I had heard a lot about Velvet Elvis by Rob Bell. Going into it, I wanted to like it. My passion is to go beyond doing church to really being the church. That church isn’t within the walls of a building, it’s the people of God who have been grafted together into one body, a temple of the Holy Spirit built on Christ our cornerstone. The idea of challenging the church intrigued me. I wanted to like this book based on what I had heard. I didn’t.
Rob Bell thinks it’s our role to “take responsibility for who the church is going to be for a new generation. It is our turn to redefine and reshape and dream it all up again.” Is it really? Last I knew, the church wasn’t man’s idea. It wasn’t dreamed up by man, defined by him or a byproduct of his relationship with God. The church is God’s design – His bride. He loves her, cherishes her and sacrificed for her. We don’t need to make the church relevent to make her significant. She is significant because of who she belongs to. The church is relevent as she lives out what God has already said. We don’t have to redefine it. We need to live out the “one anothers” in the New Testament.
We live in a culture that is looking for the next big thing. We need an experience. We need to feel the rush. We need something new that will somehow push the boundaries. When that happens in the church, is it really about God or an experience? Why are we asking to redefine what God has said? Can we somehow do better?
I believe that as the church we can continually be learning what it means to live surrendered lives to God. As we truly learn what that means and live accordingly, our lives are changed more and more. That’s not a redefinition though. That’s sanctification – being set apart from sin and for God. I didn’t agree with his views of the church or the purpose of the church, holiness, heaven….and probably more.

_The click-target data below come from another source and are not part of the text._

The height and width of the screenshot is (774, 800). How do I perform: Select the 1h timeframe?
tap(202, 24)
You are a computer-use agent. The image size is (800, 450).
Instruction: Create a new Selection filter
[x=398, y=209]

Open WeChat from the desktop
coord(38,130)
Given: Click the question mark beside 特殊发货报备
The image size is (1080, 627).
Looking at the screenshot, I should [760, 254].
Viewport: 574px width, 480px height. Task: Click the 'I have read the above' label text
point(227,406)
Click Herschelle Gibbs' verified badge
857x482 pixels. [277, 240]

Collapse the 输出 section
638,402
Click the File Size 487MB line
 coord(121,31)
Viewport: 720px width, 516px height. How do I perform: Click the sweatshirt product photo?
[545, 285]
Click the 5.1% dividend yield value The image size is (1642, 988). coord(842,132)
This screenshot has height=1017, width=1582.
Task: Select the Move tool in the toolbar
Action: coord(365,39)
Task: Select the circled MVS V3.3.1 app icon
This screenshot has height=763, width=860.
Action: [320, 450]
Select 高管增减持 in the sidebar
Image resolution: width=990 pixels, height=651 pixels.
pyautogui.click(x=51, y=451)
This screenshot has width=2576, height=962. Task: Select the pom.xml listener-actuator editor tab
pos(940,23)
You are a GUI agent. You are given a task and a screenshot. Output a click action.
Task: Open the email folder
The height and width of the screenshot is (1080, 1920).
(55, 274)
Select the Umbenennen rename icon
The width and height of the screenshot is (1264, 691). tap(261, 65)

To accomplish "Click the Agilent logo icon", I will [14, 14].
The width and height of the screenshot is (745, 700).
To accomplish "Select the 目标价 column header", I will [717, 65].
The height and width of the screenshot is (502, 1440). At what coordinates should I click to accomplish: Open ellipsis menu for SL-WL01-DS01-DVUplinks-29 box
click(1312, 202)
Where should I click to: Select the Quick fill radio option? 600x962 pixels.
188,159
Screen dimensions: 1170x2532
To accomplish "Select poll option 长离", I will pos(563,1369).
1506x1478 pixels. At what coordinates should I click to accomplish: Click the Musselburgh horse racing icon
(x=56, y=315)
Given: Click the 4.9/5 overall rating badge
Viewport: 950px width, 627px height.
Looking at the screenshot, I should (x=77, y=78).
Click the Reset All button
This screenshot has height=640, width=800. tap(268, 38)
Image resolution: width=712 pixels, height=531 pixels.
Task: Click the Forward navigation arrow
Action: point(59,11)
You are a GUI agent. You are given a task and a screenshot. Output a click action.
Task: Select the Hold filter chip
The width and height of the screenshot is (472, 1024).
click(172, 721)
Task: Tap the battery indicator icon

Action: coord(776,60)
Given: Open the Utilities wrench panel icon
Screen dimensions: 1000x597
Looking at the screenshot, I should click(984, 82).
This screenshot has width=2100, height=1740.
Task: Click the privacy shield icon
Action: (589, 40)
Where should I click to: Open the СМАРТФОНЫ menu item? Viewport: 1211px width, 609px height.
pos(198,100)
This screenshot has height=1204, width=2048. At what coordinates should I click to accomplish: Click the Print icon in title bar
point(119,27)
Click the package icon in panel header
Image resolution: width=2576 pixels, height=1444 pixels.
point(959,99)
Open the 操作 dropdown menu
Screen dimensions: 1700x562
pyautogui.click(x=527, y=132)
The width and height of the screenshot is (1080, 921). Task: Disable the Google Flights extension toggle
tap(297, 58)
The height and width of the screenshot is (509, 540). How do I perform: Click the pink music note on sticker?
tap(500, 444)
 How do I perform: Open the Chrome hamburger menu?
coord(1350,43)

There were a lot of statements I just didn’t like and caused a reaction within me. I just want to mention one more. At one point he said, “Oftentimes the Christian community has sent the message that we love people and build relationships in order to convert them to the Christian faith. So there is an agenda. And when there is an agenda, it isn’t really love, is it?” So God didn’t have an agenda in sending Jesus? He sent His Son to die to save sinners. That flowed out of His love. His character, His love dictates what He does. His agenda, His plan, His work flows out of who He is. I think if we really loved people, it would be our desire to see them come to Christ. A love for Christ and love for people compels us to share Him with others, even if we may not be heavily invested in their lives.
I don’t agree with so much in this book. When man thinks that he can redefine what God has already said, he leaves himself open to foolish ideas. The book featured redefinitions of what a Christian is. I didn’t agree with them.
It is so important to think biblically…with what God has said. Not someone’s redefinition of what God has said. What a reminder and a warning that just because something is popular in “Christian” culture, doesn’t mean that it’s good.
If you’ve read the book and liked it/didn’t like it, I’d appreciate your thoughts. In fact, I’d like to hear your thoughts even if you didn’t read the book.